5. Economic and sustainability metrics
- The labyrinth installation cost approximately £150,000 with projected annual energy savings of £4,336. This results in a payback period of 20 years, making it a long-term, sustainable investment (BDI Energy Strategy Reports, 2014).
- By achieving significant reductions in both energy consumption and carbon emissions, the labyrinth contributed to the building’s BREEAM ‘Outstanding’ rating, exceeding the required 25% improvement over baseline building regulations.
6. Challenges encountered
- Construction in a high-water table area necessitated waterproof concrete and rigorous quality control to prevent groundwater infiltration, which could have compromised the system’s functionality.
Architectural impact
Make Architects’ design philosophy focuses on merging functionality with environmental responsibility, exemplified by the seamless integration of the Thermal Labyrinth Ventilation System (TLVS) at the Big Data Institute.
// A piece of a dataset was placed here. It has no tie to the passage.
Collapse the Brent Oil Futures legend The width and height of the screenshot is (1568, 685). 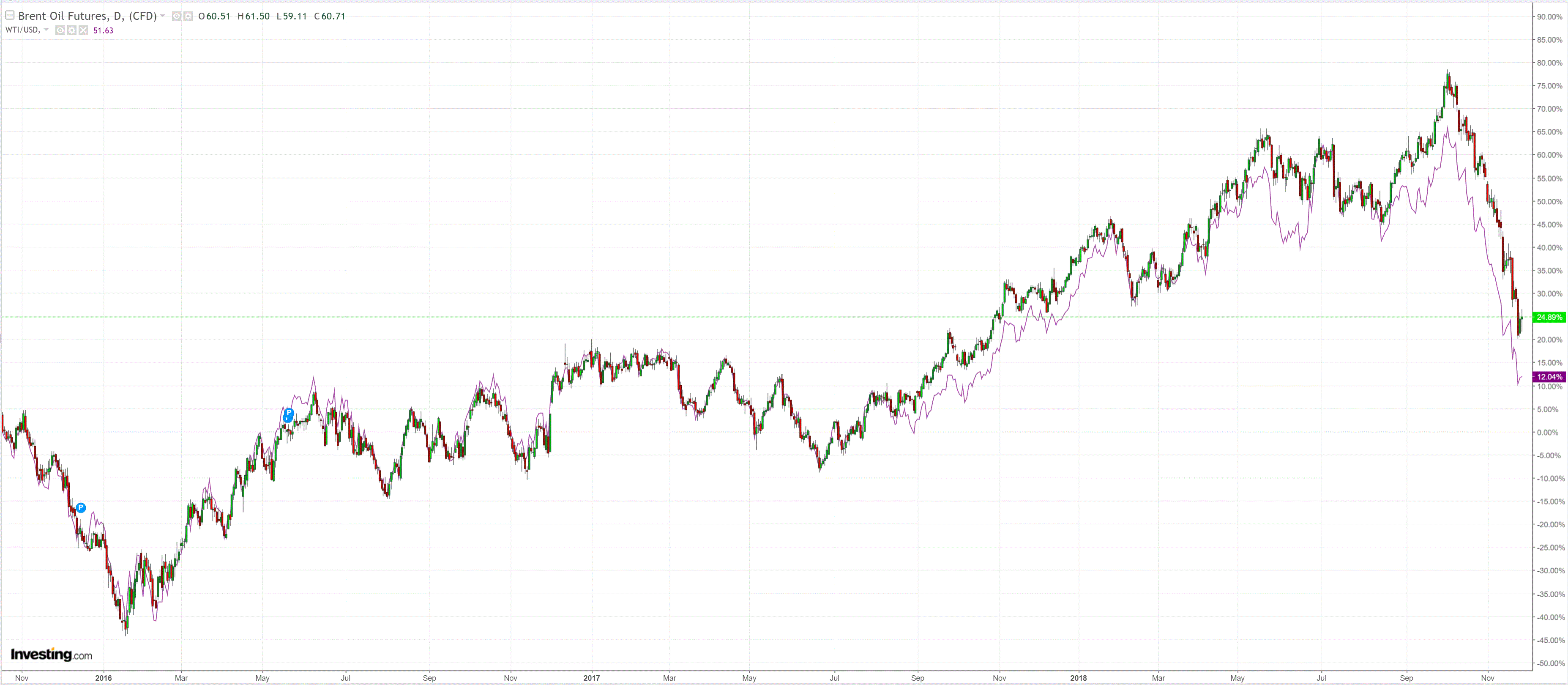tap(10, 15)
From the outset, the team collaborated with engineers and sustainability consultants to ensure the labyrinth was a core part of the building’s design.
Positioned beneath the structure, the labyrinth minimised visual impact while optimising energy performance, influencing foundation design and requiring advanced construction techniques. Its airflow requirements also shaped the facade, balancing precise air intake with a cohesive exterior.
This project highlights the value of interdisciplinary collaboration, embedding sustainability into the architectural framework from the start. The result is a landmark building that harmoniously combines cutting-edge design with environmental innovation.
Conclusion and future directions
The Big Data Institute showcases how thoughtful design and advanced engineering can create buildings that are both functional and sustainable. My research into its Thermal Labyrinth Ventilation System (TLVS) revealed that passive cooling can significantly reduce energy consumption and carbon emissions when integrated early in the design process. By preconditioning incoming air through a subterranean network, the system reduces reliance on mechanical cooling, enhancing both performance and efficiency.
Future research could explore how TLVS can be adapted for different climates, such as hot and arid regions, and how innovations in materials, like low-carbon concrete, can further reduce embodied carbon. Expanding TLVS applications to various building types, from schools to mixed-use developments, could amplify its benefits.
As climate-conscious design becomes imperative, systems like TLVS provide a clear path forward. By rethinking design processes and prioritising sustainability, architects can create resilient, nature-aligned buildings for a better future.
Soorin Hajihaji is a Graduate Environmental Design Consultant from the University of Westminster.